Critics have noted that the film suffers from an inconsistent tone, fluctuating between high-stakes kidnapping drama, slapstick comedy, and "cheesecake" eroticism. According to production history documented in later home media releases, several scenes were edited or re-dubbed to mitigate the intensity of the violence and racial tension to ensure an R-rating for the domestic market.

== Critical reception ==

Upon its release, Cheerleaders' Wild Weekend received generally negative reviews from contemporary critics, many of whom found its mixture of kidnapping drama and lighthearted comedy jarring. Roger Ebert and Gene Siskel featured the film as their "Dog of the Week" on the television program Sneak Previews, with Ebert criticizing its "schizoid" tone and low production values.
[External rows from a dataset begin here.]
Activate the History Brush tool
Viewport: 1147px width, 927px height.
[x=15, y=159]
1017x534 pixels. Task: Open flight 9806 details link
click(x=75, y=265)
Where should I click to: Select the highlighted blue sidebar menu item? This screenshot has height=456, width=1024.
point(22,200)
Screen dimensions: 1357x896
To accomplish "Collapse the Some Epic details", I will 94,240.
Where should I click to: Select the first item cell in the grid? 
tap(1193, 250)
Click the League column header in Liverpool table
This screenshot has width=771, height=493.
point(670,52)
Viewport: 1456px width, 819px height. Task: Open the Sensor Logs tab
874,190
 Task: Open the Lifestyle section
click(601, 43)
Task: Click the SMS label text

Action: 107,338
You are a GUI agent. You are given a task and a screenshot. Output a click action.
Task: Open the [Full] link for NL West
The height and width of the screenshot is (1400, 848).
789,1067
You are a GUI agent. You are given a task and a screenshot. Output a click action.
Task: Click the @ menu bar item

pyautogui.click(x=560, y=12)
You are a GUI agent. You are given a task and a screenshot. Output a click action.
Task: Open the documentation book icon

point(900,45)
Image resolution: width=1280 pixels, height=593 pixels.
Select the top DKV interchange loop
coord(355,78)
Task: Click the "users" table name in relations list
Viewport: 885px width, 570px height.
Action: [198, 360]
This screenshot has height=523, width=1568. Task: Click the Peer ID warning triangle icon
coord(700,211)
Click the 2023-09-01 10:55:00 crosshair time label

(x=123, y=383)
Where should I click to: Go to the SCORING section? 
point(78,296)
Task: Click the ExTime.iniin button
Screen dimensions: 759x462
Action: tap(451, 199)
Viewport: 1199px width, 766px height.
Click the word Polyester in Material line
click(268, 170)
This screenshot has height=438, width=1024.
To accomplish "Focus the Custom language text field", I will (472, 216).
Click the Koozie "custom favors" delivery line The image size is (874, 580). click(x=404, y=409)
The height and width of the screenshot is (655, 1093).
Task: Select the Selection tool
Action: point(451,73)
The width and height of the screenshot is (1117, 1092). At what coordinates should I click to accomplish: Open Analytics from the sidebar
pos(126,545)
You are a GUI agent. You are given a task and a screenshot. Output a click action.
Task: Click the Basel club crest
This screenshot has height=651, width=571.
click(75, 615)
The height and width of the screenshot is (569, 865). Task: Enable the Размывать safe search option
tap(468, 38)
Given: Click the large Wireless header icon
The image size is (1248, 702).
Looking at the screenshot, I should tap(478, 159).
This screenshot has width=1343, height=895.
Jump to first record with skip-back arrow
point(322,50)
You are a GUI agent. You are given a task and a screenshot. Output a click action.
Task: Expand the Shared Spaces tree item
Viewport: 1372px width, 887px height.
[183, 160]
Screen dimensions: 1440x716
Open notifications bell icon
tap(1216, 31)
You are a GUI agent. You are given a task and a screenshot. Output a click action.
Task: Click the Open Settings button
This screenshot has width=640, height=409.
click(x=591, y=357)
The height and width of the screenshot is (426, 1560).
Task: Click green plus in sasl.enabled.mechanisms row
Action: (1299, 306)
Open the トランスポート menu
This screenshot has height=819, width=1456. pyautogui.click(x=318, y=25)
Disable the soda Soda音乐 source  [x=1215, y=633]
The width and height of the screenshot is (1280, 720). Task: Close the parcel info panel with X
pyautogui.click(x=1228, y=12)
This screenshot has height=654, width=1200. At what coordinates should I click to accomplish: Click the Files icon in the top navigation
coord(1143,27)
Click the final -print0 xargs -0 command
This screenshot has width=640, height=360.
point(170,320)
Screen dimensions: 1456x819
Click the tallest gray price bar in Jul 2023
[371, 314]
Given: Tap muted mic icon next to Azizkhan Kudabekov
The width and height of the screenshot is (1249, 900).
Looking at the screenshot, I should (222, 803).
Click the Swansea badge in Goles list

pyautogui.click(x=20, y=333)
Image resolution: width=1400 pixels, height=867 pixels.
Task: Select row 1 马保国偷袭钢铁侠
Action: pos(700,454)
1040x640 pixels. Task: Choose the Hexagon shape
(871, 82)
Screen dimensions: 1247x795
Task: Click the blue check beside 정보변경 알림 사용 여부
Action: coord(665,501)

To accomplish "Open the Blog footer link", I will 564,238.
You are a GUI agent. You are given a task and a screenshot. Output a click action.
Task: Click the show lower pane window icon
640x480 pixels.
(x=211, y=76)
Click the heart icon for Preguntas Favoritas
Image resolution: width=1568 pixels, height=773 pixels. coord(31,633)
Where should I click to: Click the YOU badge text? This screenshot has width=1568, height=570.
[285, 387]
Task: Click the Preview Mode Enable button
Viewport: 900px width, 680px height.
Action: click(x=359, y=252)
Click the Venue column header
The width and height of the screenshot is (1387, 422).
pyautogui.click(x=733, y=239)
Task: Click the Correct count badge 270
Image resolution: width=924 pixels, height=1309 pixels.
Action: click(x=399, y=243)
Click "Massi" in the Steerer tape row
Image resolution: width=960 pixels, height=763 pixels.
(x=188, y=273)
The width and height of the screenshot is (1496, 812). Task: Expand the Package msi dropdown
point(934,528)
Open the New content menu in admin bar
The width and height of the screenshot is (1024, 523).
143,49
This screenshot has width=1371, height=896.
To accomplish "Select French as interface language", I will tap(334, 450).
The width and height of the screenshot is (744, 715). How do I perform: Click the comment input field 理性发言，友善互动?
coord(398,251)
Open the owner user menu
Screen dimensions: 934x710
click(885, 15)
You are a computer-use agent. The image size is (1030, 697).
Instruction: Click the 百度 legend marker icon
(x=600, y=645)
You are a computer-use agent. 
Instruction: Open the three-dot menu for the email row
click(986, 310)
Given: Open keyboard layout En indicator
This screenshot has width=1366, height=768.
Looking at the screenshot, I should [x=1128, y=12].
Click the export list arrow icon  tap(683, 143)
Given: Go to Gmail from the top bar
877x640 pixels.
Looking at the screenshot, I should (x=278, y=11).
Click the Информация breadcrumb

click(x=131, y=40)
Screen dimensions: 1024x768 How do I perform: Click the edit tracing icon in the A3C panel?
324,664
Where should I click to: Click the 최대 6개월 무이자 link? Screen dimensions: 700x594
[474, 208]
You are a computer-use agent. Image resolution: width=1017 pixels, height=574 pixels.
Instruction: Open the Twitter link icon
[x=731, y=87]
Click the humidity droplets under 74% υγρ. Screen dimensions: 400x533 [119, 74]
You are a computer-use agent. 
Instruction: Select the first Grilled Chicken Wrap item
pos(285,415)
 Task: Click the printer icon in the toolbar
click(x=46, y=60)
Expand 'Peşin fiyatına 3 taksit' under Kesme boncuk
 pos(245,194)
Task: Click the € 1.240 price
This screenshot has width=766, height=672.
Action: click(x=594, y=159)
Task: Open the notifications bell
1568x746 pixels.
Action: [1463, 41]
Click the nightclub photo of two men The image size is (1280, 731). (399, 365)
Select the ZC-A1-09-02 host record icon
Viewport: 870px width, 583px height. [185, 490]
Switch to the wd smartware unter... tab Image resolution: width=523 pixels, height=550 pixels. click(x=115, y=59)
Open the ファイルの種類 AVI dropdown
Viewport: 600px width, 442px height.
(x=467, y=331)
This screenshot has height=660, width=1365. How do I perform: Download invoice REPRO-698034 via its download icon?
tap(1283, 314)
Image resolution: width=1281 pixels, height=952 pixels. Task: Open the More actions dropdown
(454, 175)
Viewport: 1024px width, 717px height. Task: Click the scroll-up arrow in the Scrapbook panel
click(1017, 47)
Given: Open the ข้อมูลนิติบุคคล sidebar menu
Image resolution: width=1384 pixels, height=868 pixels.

Retrospective reviews have been somewhat more balanced, often viewing the film as a curiosity of the late-1970s drive-in era. Brian Albright, in his book Wild Beyond Belief!, noted that while the film lacks the polished execution of later films produced by Chuck Russell, it serves as a notable example of the "cheerleader exploitation" subgenre's transition into more thriller-oriented territory.

== Home media ==

For several decades, the film was primarily available via low-quality VHS releases under its alternate titles, such as Bus 17 Is Missing. These versions were often heavily edited for television broadcast, removing much of the film's R-rated content.

In October 2024, the film underwent a significant restoration and was released on Blu-ray by the MVD Rewind Collection. This "Special Edition" release included a high-definition transfer from the original 35mm camera negative and featured a variety of bonus materials, including interviews with cast members and a retrospective look at the production's place in exploitation cinema history.